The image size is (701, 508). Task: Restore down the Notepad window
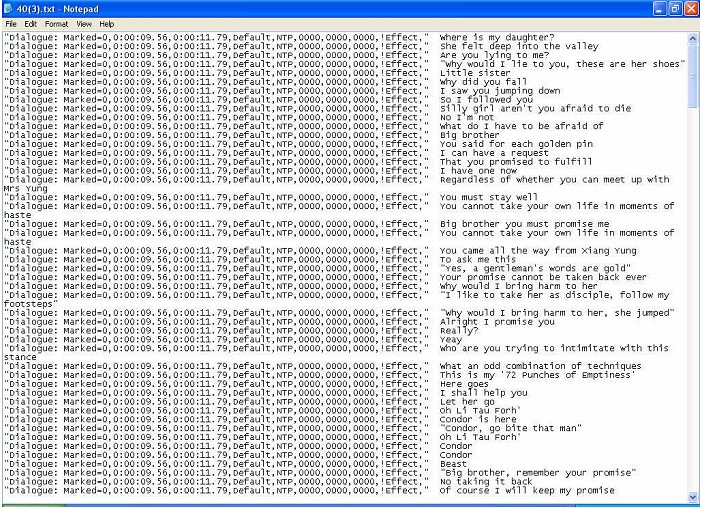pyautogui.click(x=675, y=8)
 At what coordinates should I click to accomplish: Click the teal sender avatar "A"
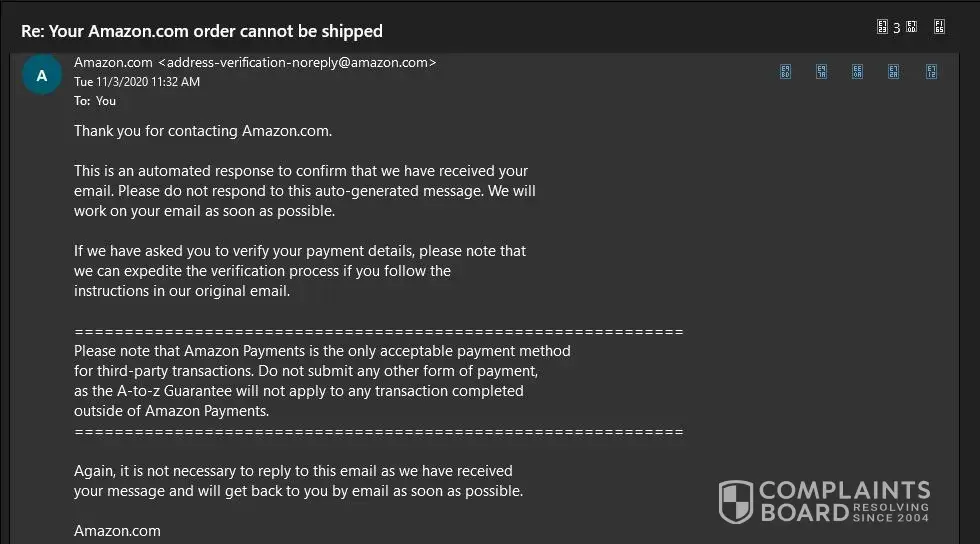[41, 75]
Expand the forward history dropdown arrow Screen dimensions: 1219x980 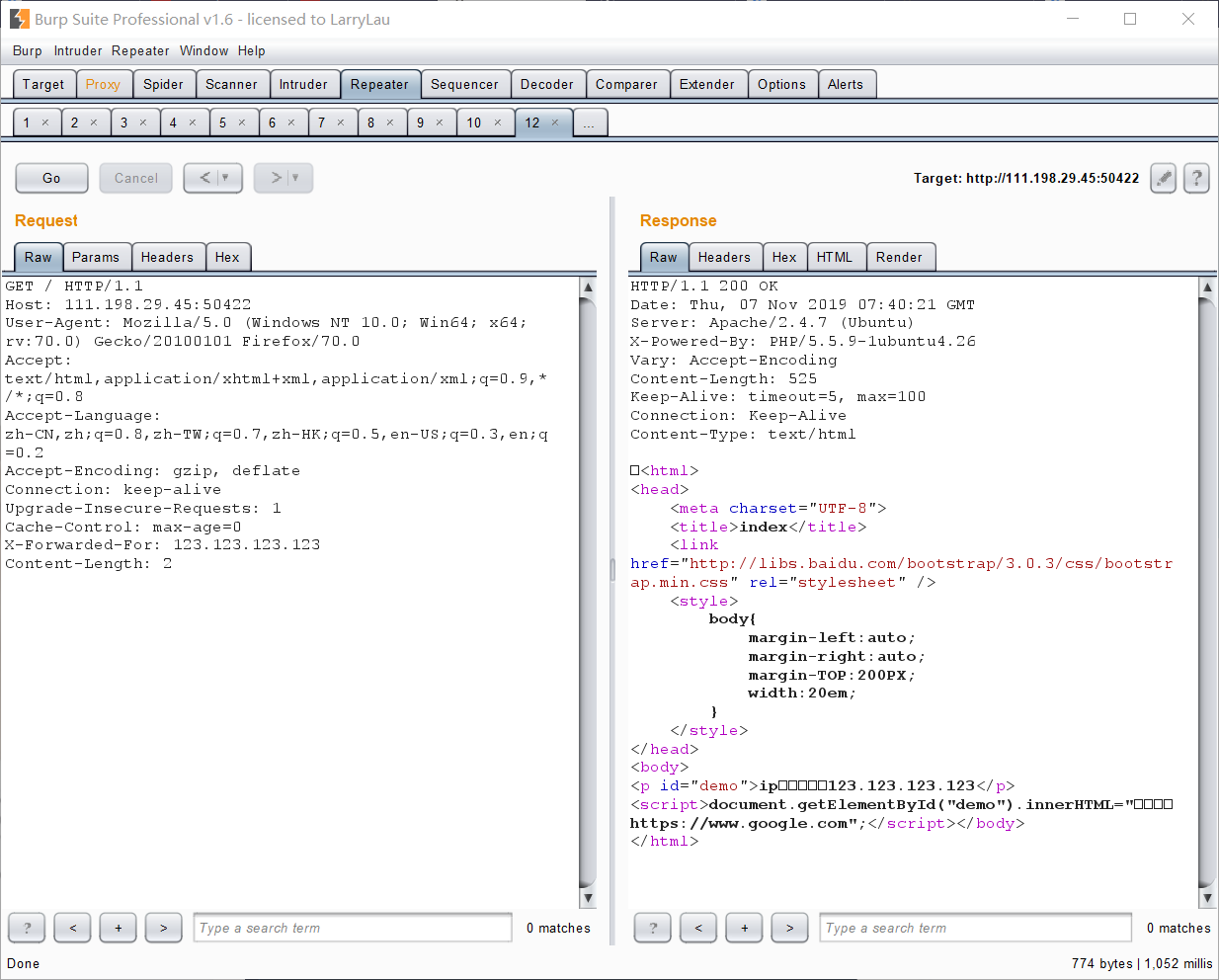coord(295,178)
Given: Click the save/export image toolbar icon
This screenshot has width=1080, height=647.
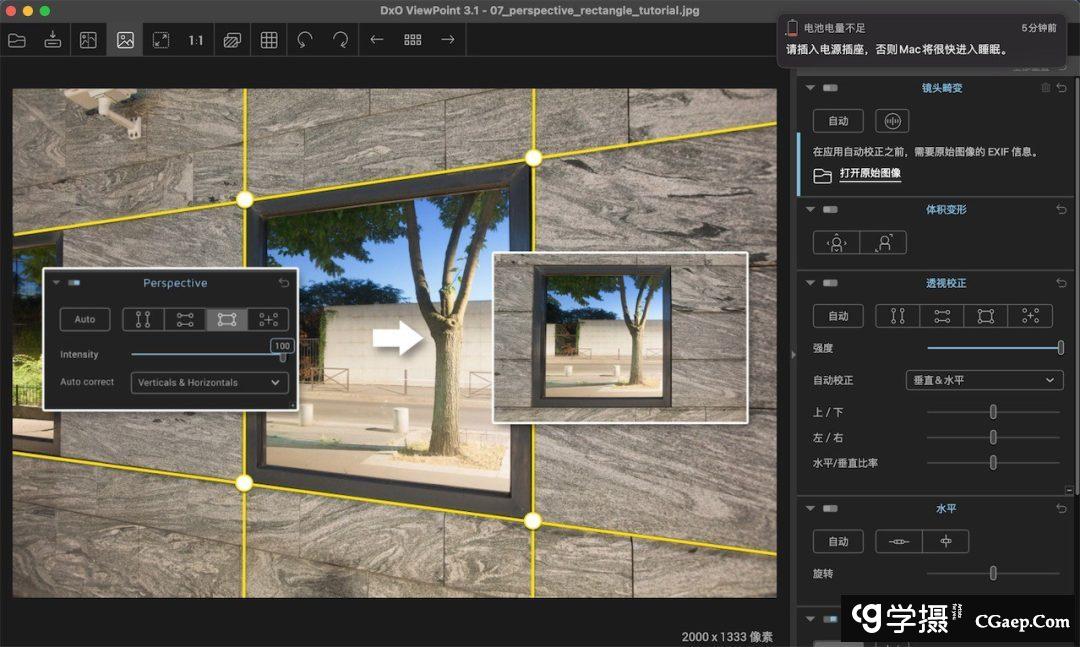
================================
• [Task description]: Only those lines from the one containing "Given: Click the" to the end of the material above, retyped exactly and without pictures, belong in your reply.

• [Exercise result]:
Given: Click the save/export image toolbar icon
This screenshot has width=1080, height=647.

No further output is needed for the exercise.